Electrodeposition of antibacterial Zn-Cu/silver nanoparticle (AgNP) composite coatings from an alkaline solution containing glycine and AgNPs

Abstract

The influence of the silver nanoparticle (AgNP) concentration in solution on the electrodeposition of Zn-Cu/AgNP composite coatings was studied by cyclic voltammetry. The composition and structure of the Zn-Cu/AgNP composite coatings were analyzed using glow discharge spectroscopy (GDS), inductively coupled plasma spectrophotometry (ICP), and X-ray diffraction (XRD). The electrodeposition of Zn-Cu/AgNP composites was studied in an electrolytic bath containing glycine and AgNPs in suspension and was shown to occur through two processes with different energies.
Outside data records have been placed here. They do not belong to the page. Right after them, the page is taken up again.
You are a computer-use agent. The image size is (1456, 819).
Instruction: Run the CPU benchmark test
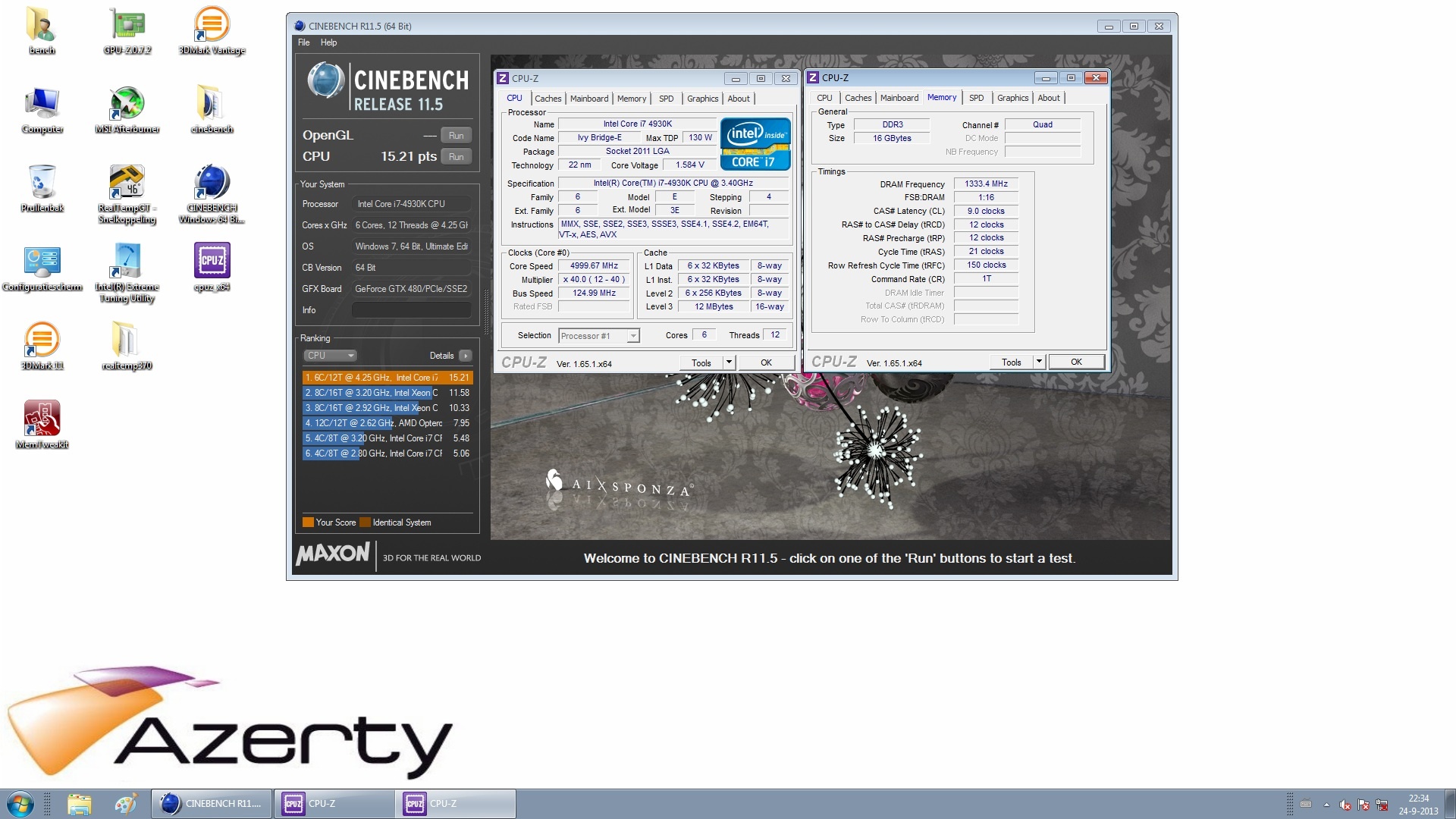[x=456, y=157]
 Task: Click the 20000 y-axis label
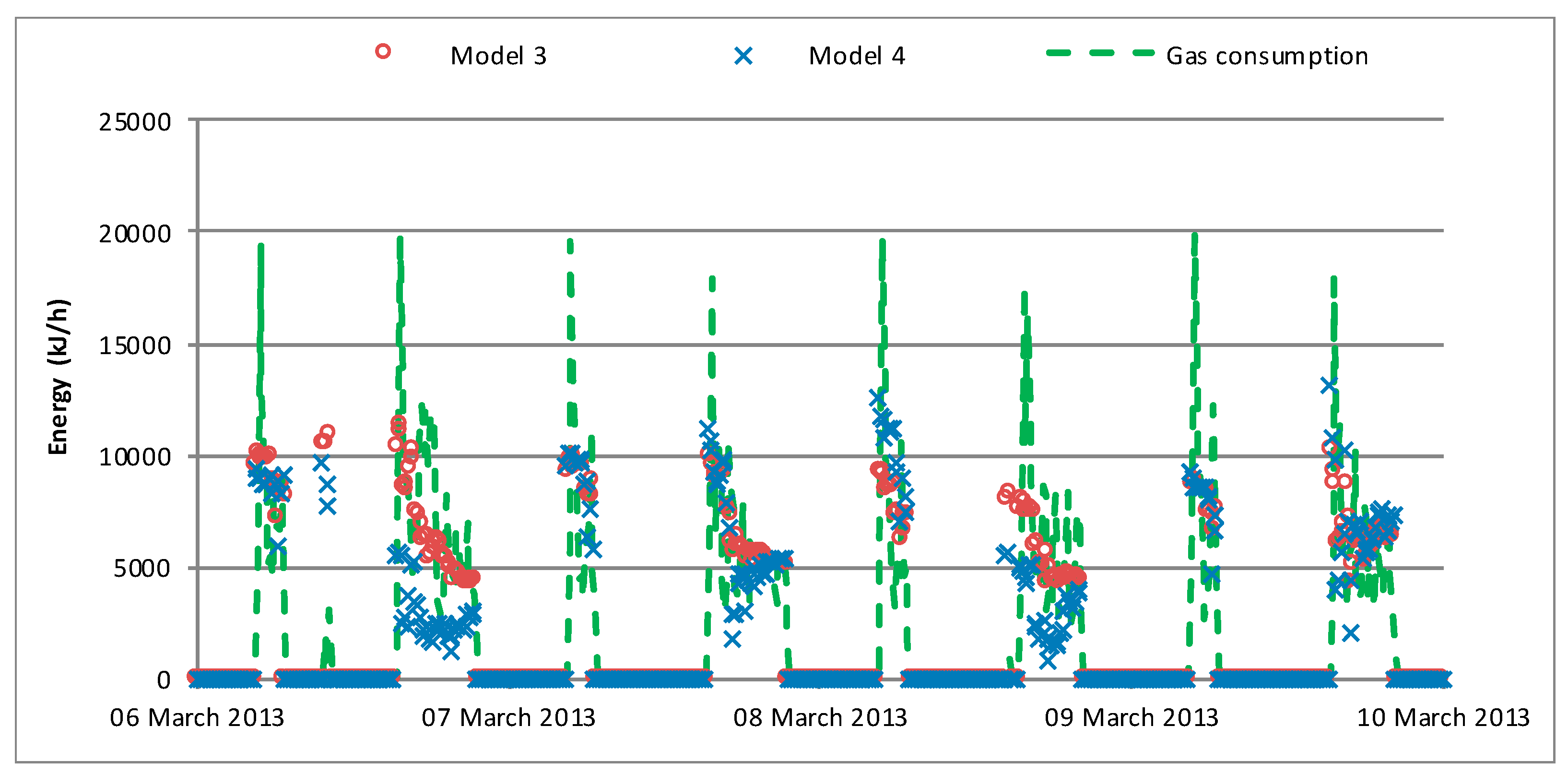click(134, 233)
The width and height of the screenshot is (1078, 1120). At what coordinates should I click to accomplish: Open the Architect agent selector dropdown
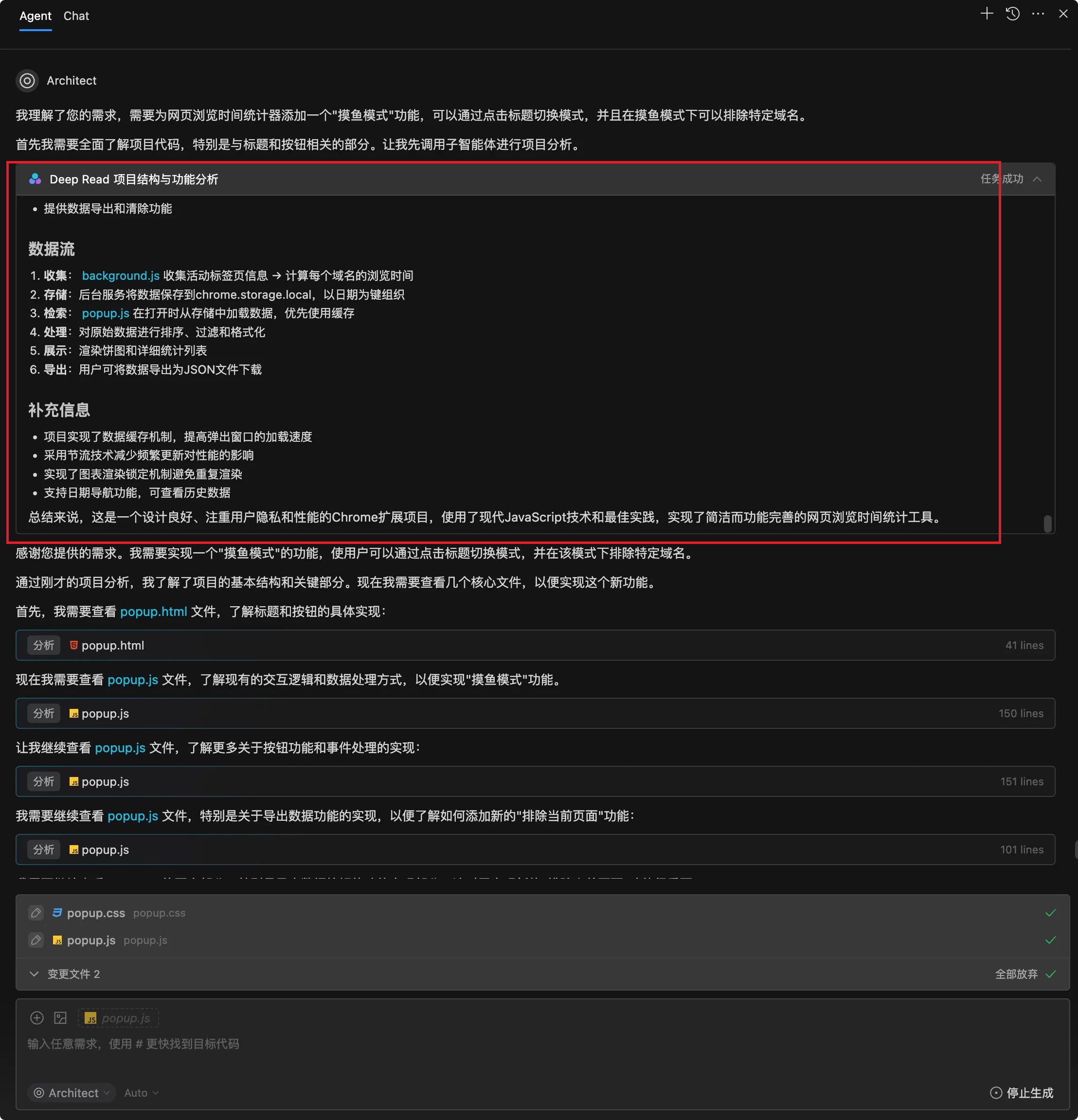pos(72,1093)
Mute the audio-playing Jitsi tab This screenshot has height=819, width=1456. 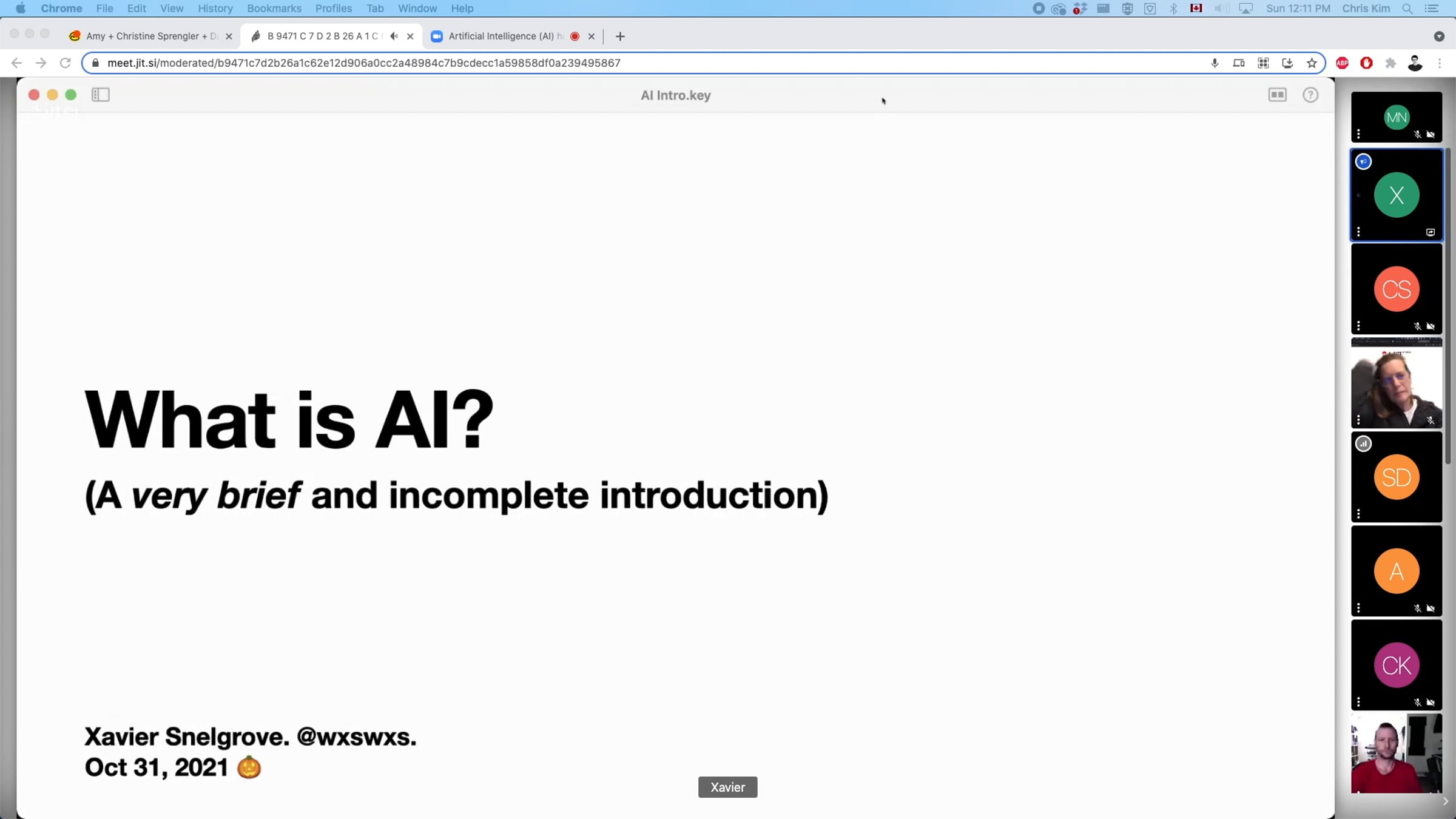point(394,36)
The first process (Pc′) occurs in the potential range from −0.4 to −0.7 V vs saturated calomel electrode (SCE) and is mainly associated with the electrodeposition of a copper film, while the second process (PcIV) corresponds to the bulk deposition of Zn-Cu/AgNPs and occurs from −1.4 to −1.6 V vs SCE. The formation of different phases of the Zn-Cu alloys and a change in the elemental composition of the coating as a function of the AgNP concentration in solution were observed from the elemental composition analysis.Antimicrobial tests performed on the Zn-Cu/AgNP composite coatings against the microorganisms Escherichia coli as a model gram-negative bacteria and Staphylococcus aureus as a model gram-positive bacteria revealed 95% to 100% inhibition of bacterial growth after 10 min of contact for the Zn-Cu/AgNP coating with a AgNP content of 0.28 wt%.